***** Texto dado *****
Es así como, toda mi vida, de una u otra forma, estuve ligado a este Guayaquil en el que vivo- con algunas cortas escapadas- desde hace ya 20 años.

En 1987 me lancé como candidato a la alcaldía de Cali apoyándome en la inmensa sintonía de mi programa radial, y en el mes de Febrero, dia 20, un grupo de asesinos me acribilló a tiros frente a mi casa. Salvé milagrosamente mi vida pero perdí las elecciones por 2.000 votos y me convertí en una molesta piedra en el zapato de mucha gente. Entonces, enviado por la Divina Providencia, me llamó un día a mi emisora un señor quién se identificó como el Licenciado Galo Martinez Merchán. Me dijo que quería hablar conmigo y nos citamos en el comedor del Hotel Intercontinental de Cali. No se por qué no me sorprendió cuando me dijo que venía de Guayaquil, Ecuador y quería hacerme una propuesta de trabajo.

Acepté venir "sin compromiso", recuerdo, no solo por la curiosidad de conocer esta ciudad que tantas veces había aparecido en mi vida, sino por salvarme de un nuevo atentado.
*****
* Consigna 1:
Enumera, en el orden en que aparecen, todas las cifras escritas con dígitos en el relato sobre Guayaquil.
* Consigna 2:
Copia de nuevo la parte del relato sobre Guayaquil que empieza con las palabras "En 1987 me lancé" y termina con "un nuevo atentado.", pero sustituye "Cali" por "Medellín".
* Consigna 3:
Prosigue el relato sobre Guayaquil a partir de su última oración.
Los ítems no guardan relación con el relato sobre Guayaquil.
***** Ítems proporcionados *****
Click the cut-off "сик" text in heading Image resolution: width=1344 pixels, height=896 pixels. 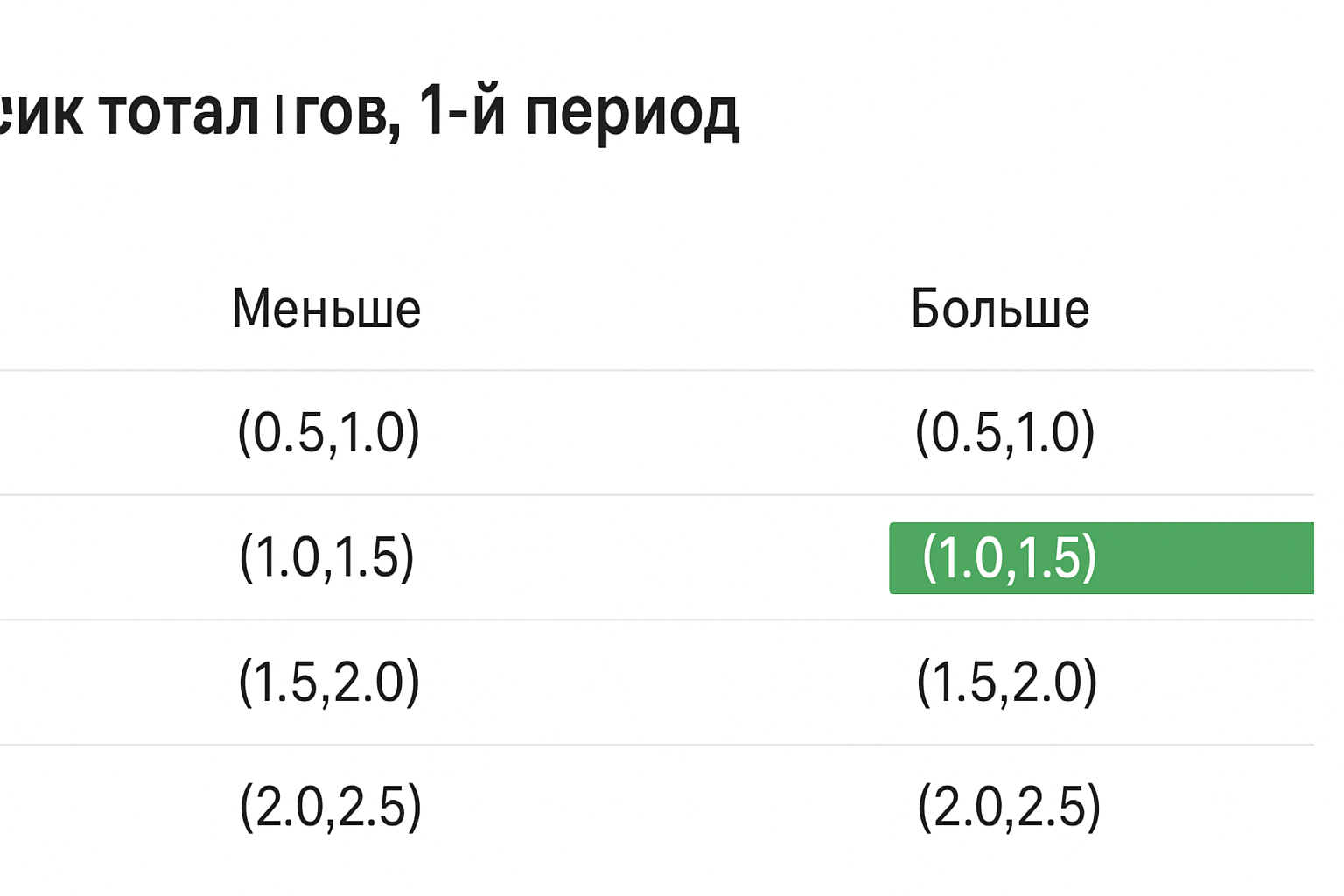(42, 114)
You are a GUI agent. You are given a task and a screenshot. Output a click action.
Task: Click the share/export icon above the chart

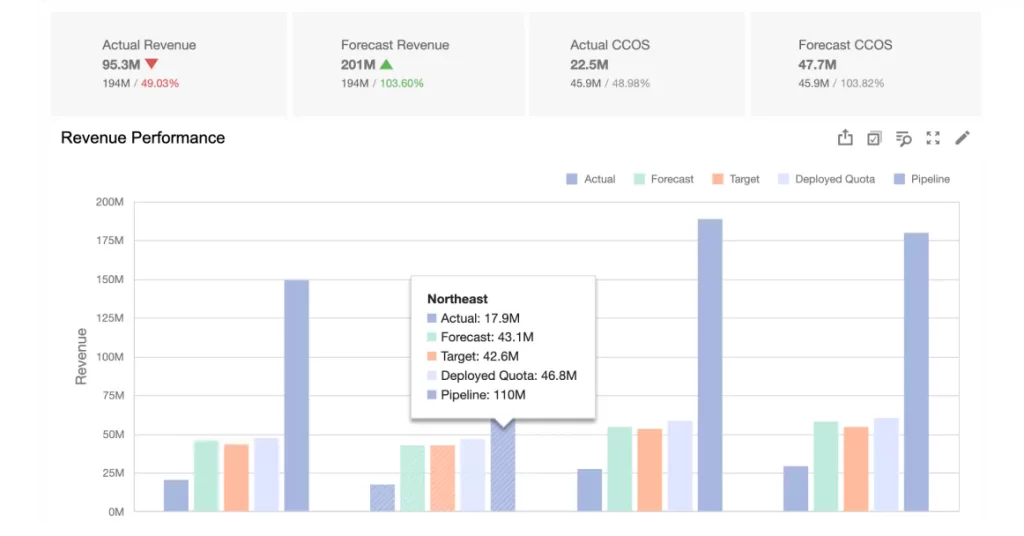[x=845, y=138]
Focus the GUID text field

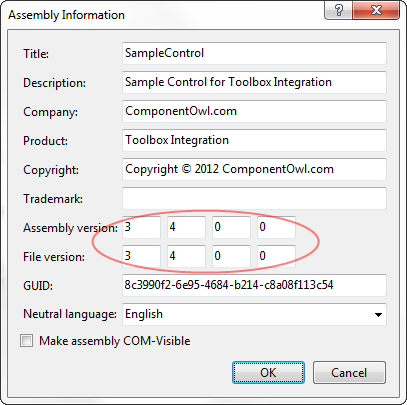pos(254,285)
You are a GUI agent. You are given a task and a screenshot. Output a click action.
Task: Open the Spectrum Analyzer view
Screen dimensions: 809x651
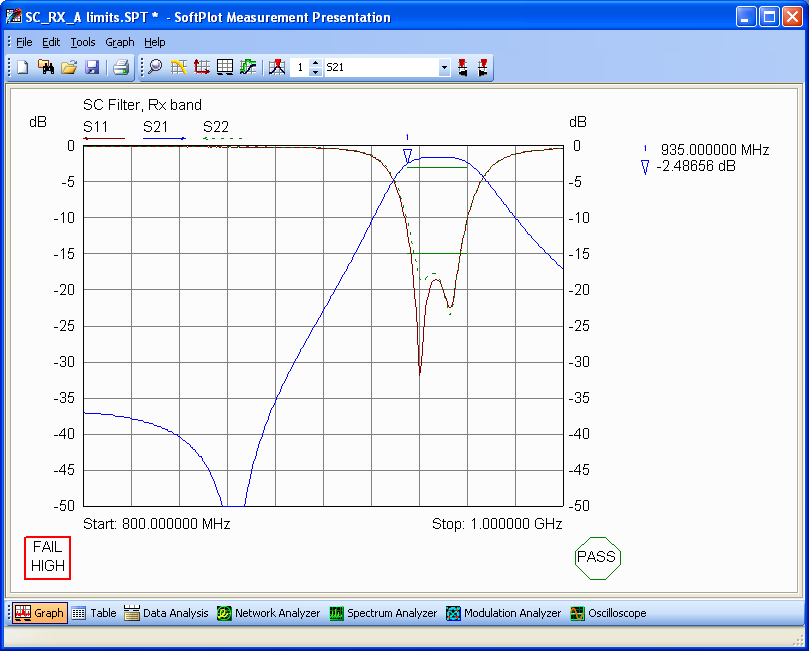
*****
* Respuesta correcta 1:
20, 1987, 20, 2.000

* Respuesta correcta 2:
En 1987 me lancé como candidato a la alcaldía de Medellín apoyándome en la inmensa sintonía de mi programa radial, y en el mes de Febrero, dia 20, un grupo de asesinos me acribilló a tiros frente a mi casa. Salvé milagrosamente mi vida pero perdí las elecciones por 2.000 votos y me convertí en una molesta piedra en el zapato de mucha gente. Entonces, enviado por la Divina Providencia, me llamó un día a mi emisora un señor quién se identificó como el Licenciado Galo Martinez Merchán. Me dijo que quería hablar conmigo y nos citamos en el comedor del Hotel Intercontinental de Medellín. No se por qué no me sorprendió cuando me dijo que venía de Guayaquil, Ecuador y quería hacerme una propuesta de trabajo.

Acepté venir "sin compromiso", recuerdo, no solo por la curiosidad de conocer esta ciudad que tantas veces había aparecido en mi vida, sino por salvarme de un nuevo atentado.

* Respuesta correcta 3:
El Guayaquil
de los 90s

Llegué a Guayaquil conduciendo mi propio carro, una tarde de domingo, en pleno invierno. Hacía un calor infernal y como diría García Marquez " se desmigajaba el cielo en unas tempestades de estropicio..", mientras yo cruzaba asombrado el puente mas largo que había visto hasta entonces- el de la Unidad Nacional- y me internaba en la ciudad donde montones de basura flotaban a su antojo en una inundacíon que convertía sus calles en rios. Confieso que de entrada, casi me devuelvo. Pero pudo mas la curiosidad. Corría el año 1989 y luego de subir el cerro del Carmen y bajar al centro me encontré con el malecón que había imaginado tantas veces y con el rio inmenso del que hablaba mi abuela Rosario.

Recuerdo que detuve el carro en uno de los parqueaderos del Malecón y que en medio de la lluvia me detuve a observar la grandeza del Guayas, inmenso y eterno.
-Por la mañana fluye hacia el otro lado...- me explicó un betunero guayaco, mi primer amigo- por la tarde baja la marea y la corriente cambia...

Pensé que el mar quedaba muy cerca y mi betunero "pana" me contó que estaba a una hora de distancia y que teníamos una parte de él incrustada como un cuchillo en la ciudad: el salado. Me mojé muchísimo pero cuando llegué al Grand Hotel Guayaquil, el primer sitio donde me alojé en esta ciudad, ya el bicho de la curiosidad me había picado. Guardé el auto, tomé un taxi por horas y durante las cuatro siguientes, con un taxista flaco y bigotudo del que nunca volví a saber, me dediqué a recorrer esta, la que hoy es la ciudad que amo.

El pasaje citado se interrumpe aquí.